Entries from a dataset
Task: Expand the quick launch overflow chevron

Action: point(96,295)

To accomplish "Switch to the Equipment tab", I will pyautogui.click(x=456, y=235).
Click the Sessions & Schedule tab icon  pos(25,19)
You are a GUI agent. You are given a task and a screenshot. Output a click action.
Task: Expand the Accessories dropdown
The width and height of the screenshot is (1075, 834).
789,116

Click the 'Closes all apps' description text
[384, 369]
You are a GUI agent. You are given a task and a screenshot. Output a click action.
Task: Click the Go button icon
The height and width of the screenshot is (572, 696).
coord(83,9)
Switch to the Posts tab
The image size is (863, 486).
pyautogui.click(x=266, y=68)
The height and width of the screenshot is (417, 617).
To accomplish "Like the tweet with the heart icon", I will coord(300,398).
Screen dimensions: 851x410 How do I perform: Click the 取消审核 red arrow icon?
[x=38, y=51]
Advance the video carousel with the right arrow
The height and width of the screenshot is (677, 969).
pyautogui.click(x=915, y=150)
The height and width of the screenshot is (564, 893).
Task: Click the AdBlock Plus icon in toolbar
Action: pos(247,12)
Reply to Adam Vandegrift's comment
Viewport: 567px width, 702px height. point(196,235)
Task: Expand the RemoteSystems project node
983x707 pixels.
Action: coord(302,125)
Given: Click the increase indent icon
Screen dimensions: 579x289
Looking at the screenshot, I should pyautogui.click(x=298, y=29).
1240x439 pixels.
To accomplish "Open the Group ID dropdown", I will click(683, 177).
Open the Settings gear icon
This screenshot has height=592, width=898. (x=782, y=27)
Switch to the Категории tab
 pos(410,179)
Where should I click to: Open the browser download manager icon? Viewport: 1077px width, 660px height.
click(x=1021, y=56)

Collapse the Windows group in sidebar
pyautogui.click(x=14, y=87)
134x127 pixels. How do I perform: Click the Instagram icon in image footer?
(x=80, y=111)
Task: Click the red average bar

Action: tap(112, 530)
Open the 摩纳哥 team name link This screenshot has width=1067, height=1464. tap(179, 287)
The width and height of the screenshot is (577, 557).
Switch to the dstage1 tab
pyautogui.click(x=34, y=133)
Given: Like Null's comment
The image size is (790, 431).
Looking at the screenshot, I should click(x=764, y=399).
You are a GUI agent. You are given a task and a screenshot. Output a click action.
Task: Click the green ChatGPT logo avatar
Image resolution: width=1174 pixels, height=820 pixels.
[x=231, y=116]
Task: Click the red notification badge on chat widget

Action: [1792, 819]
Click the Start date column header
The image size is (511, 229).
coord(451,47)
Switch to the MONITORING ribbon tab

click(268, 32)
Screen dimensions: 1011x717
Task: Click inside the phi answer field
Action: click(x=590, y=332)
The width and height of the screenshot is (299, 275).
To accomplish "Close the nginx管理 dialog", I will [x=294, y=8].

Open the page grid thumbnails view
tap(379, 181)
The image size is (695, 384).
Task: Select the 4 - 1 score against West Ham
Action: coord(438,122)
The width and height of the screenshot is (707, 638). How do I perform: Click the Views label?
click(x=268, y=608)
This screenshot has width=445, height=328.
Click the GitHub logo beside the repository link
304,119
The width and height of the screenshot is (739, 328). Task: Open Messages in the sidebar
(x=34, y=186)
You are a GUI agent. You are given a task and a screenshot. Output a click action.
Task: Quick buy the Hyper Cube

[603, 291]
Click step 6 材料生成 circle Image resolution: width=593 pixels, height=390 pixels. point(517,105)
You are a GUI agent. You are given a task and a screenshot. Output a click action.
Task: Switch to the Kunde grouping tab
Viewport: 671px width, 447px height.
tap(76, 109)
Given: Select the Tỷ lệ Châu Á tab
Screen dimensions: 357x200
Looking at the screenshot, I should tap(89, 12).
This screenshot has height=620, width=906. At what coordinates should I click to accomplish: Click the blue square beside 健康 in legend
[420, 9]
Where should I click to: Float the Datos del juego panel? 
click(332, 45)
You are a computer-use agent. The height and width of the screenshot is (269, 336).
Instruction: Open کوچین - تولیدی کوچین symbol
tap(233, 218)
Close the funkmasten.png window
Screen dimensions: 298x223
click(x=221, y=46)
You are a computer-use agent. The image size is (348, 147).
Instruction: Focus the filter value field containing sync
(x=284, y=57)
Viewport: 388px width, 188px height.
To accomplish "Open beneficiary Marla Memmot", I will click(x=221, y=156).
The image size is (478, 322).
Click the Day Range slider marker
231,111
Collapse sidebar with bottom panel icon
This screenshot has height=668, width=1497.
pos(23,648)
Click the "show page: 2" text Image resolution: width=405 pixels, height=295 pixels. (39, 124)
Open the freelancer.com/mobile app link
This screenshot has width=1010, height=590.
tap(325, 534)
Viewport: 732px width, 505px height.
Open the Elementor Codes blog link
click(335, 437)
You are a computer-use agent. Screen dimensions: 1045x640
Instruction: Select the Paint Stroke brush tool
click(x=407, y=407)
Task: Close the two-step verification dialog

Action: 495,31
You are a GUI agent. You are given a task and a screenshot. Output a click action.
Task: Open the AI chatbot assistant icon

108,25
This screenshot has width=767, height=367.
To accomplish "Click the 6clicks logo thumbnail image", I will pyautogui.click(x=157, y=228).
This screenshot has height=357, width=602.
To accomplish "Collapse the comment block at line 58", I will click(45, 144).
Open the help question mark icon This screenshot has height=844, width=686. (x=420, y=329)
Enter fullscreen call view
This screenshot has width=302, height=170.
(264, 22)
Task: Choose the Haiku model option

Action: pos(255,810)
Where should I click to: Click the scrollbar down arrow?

:: Given request ::
Rewrite the entries above, swapping each "GUI agent" for "interface agent" and leaving every other character unchanged.

:: Answer to this task ::
Task: Expand the quick launch overflow chevron

Action: point(96,295)

To accomplish "Switch to the Equipment tab", I will pyautogui.click(x=456, y=235).
Click the Sessions & Schedule tab icon  pos(25,19)
You are a interface agent. You are given a task and a screenshot. Output a click action.
Task: Expand the Accessories dropdown
The width and height of the screenshot is (1075, 834).
789,116

Click the 'Closes all apps' description text
[384, 369]
You are a interface agent. You are given a task and a screenshot. Output a click action.
Task: Click the Go button icon
The height and width of the screenshot is (572, 696).
coord(83,9)
Switch to the Posts tab
The image size is (863, 486).
pyautogui.click(x=266, y=68)
The height and width of the screenshot is (417, 617).
To accomplish "Like the tweet with the heart icon", I will coord(300,398).
Screen dimensions: 851x410 How do I perform: Click the 取消审核 red arrow icon?
[x=38, y=51]
Advance the video carousel with the right arrow
The height and width of the screenshot is (677, 969).
pyautogui.click(x=915, y=150)
The height and width of the screenshot is (564, 893).
Task: Click the AdBlock Plus icon in toolbar
Action: pos(247,12)
Reply to Adam Vandegrift's comment
Viewport: 567px width, 702px height. point(196,235)
Task: Expand the RemoteSystems project node
983x707 pixels.
Action: coord(302,125)
Given: Click the increase indent icon
Screen dimensions: 579x289
Looking at the screenshot, I should pyautogui.click(x=298, y=29).
1240x439 pixels.
To accomplish "Open the Group ID dropdown", I will click(683, 177).
Open the Settings gear icon
This screenshot has height=592, width=898. (x=782, y=27)
Switch to the Категории tab
 pos(410,179)
Where should I click to: Open the browser download manager icon? Viewport: 1077px width, 660px height.
click(x=1021, y=56)

Collapse the Windows group in sidebar
pyautogui.click(x=14, y=87)
134x127 pixels. How do I perform: Click the Instagram icon in image footer?
(x=80, y=111)
Task: Click the red average bar

Action: tap(112, 530)
Open the 摩纳哥 team name link This screenshot has width=1067, height=1464. tap(179, 287)
The width and height of the screenshot is (577, 557).
Switch to the dstage1 tab
pyautogui.click(x=34, y=133)
Given: Like Null's comment
The image size is (790, 431).
Looking at the screenshot, I should click(x=764, y=399).
You are a interface agent. You are given a task and a screenshot. Output a click action.
Task: Click the green ChatGPT logo avatar
Image resolution: width=1174 pixels, height=820 pixels.
[x=231, y=116]
Task: Click the red notification badge on chat widget

Action: [1792, 819]
Click the Start date column header
The image size is (511, 229).
coord(451,47)
Switch to the MONITORING ribbon tab

click(268, 32)
Screen dimensions: 1011x717
Task: Click inside the phi answer field
Action: click(x=590, y=332)
The width and height of the screenshot is (299, 275).
To accomplish "Close the nginx管理 dialog", I will [x=294, y=8].

Open the page grid thumbnails view
tap(379, 181)
The image size is (695, 384).
Task: Select the 4 - 1 score against West Ham
Action: coord(438,122)
The width and height of the screenshot is (707, 638). How do I perform: Click the Views label?
click(x=268, y=608)
This screenshot has width=445, height=328.
Click the GitHub logo beside the repository link
304,119
The width and height of the screenshot is (739, 328). Task: Open Messages in the sidebar
(x=34, y=186)
You are a interface agent. You are given a task and a screenshot. Output a click action.
Task: Quick buy the Hyper Cube

[603, 291]
Click step 6 材料生成 circle Image resolution: width=593 pixels, height=390 pixels. point(517,105)
You are a interface agent. You are given a task and a screenshot. Output a click action.
Task: Switch to the Kunde grouping tab
Viewport: 671px width, 447px height.
tap(76, 109)
Given: Select the Tỷ lệ Châu Á tab
Screen dimensions: 357x200
Looking at the screenshot, I should tap(89, 12).
This screenshot has height=620, width=906. At what coordinates should I click to accomplish: Click the blue square beside 健康 in legend
[420, 9]
Where should I click to: Float the Datos del juego panel? 
click(332, 45)
You are a computer-use agent. The height and width of the screenshot is (269, 336).
Instruction: Open کوچین - تولیدی کوچین symbol
tap(233, 218)
Close the funkmasten.png window
Screen dimensions: 298x223
click(x=221, y=46)
You are a computer-use agent. The image size is (348, 147).
Instruction: Focus the filter value field containing sync
(x=284, y=57)
Viewport: 388px width, 188px height.
To accomplish "Open beneficiary Marla Memmot", I will click(x=221, y=156).
The image size is (478, 322).
Click the Day Range slider marker
231,111
Collapse sidebar with bottom panel icon
This screenshot has height=668, width=1497.
pos(23,648)
Click the "show page: 2" text Image resolution: width=405 pixels, height=295 pixels. (39, 124)
Open the freelancer.com/mobile app link
This screenshot has width=1010, height=590.
tap(325, 534)
Viewport: 732px width, 505px height.
Open the Elementor Codes blog link
click(335, 437)
You are a computer-use agent. Screen dimensions: 1045x640
Instruction: Select the Paint Stroke brush tool
click(x=407, y=407)
Task: Close the two-step verification dialog

Action: 495,31
You are a interface agent. You are given a task and a screenshot. Output a click action.
Task: Open the AI chatbot assistant icon

108,25
This screenshot has width=767, height=367.
To accomplish "Click the 6clicks logo thumbnail image", I will pyautogui.click(x=157, y=228).
This screenshot has height=357, width=602.
To accomplish "Collapse the comment block at line 58", I will click(45, 144).
Open the help question mark icon This screenshot has height=844, width=686. (x=420, y=329)
Enter fullscreen call view
This screenshot has width=302, height=170.
(264, 22)
Task: Choose the Haiku model option

Action: pos(255,810)
Where should I click to: Click the scrollbar down arrow?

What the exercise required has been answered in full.